Après le succès de notre premier séminaire à Iztapalapa, au Mexique, centrée sur le contexte latino-américain, notre attention se porte désormais sur l’Afrique. Cette deuxième édition du séminaire s’attache à comprendre la réalité des violences faites aux femmes dans le contexte africain, à identifier les besoins locaux en matière de prise en charge des victimes et à encourager le dialogue politique pour une action concertée au niveau local. Ce séminaire s’est articulé autour de quatre thématiques principales : les mutilations sexuelles féminines, les mariages forcés et précoces, les violences sexuelles faites aux filles et en situation de conflits armés.
La ville de Banjul a accueilli l’événement, présidé par la Maire Rohey Malick Lowe, également présidente du Réseau des Femmes Élues Locales d’Afrique (REFELA). Le REFELA est un réseau qui rassemble les femmes maires et élues locales à travers l’Afrique pour promouvoir une gouvernance locale sensible au genre. Dans le cadre de cette initiative, la maire de Banjul a mobilisé plusieurs femmes de son réseau national en Gambie pour travailler sur les violences faites aux femmes.

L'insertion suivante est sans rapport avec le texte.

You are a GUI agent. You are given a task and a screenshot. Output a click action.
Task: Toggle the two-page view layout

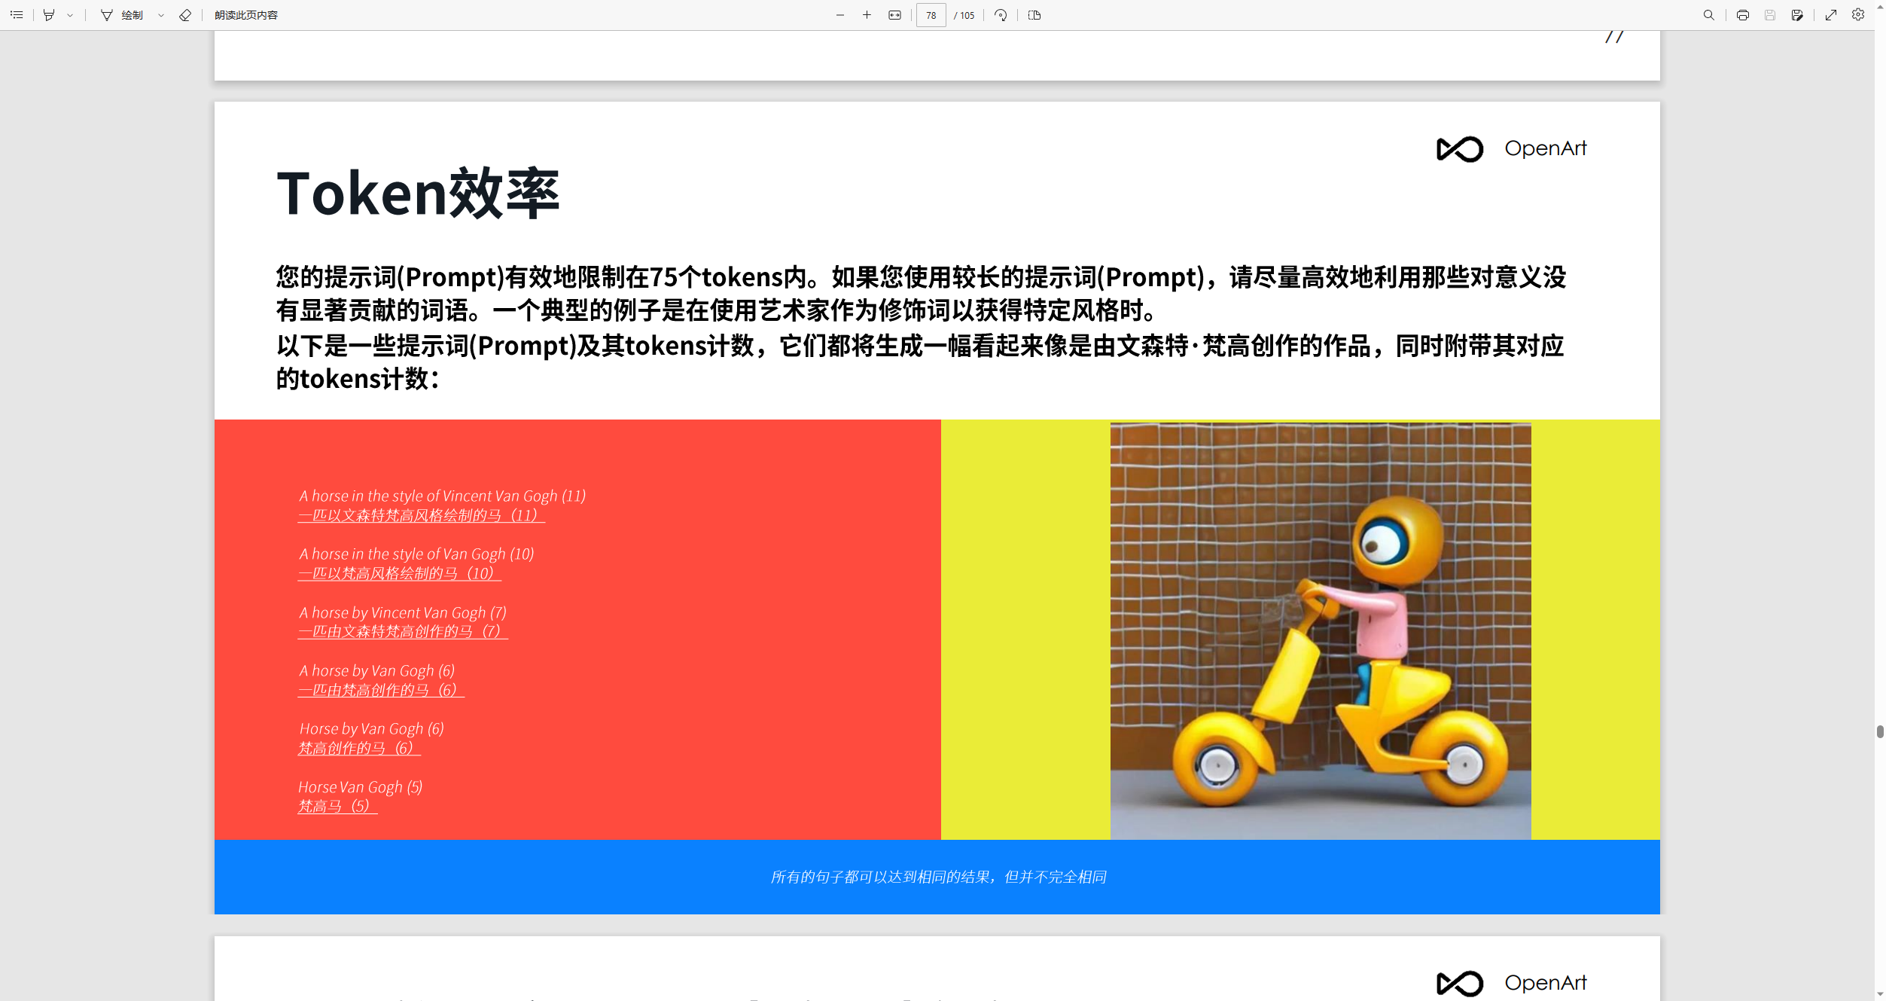coord(1034,15)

La Maire de Banjul, Rohey Malick Lowe, a ouvert le séminaire en présence de Jean-Charles Allard, Chargé d’affaires de l’Ambassade de France en Gambie, de Clémence Cazaux, représentante de l’Agence française de développement (AFD), de Pascale Labbé, Vice-présidente du Conseil départemental Seine-Saint-Denis et d’Ernestine Ronai, responsable de l’Observatoire départemental des violences envers les femmes(1).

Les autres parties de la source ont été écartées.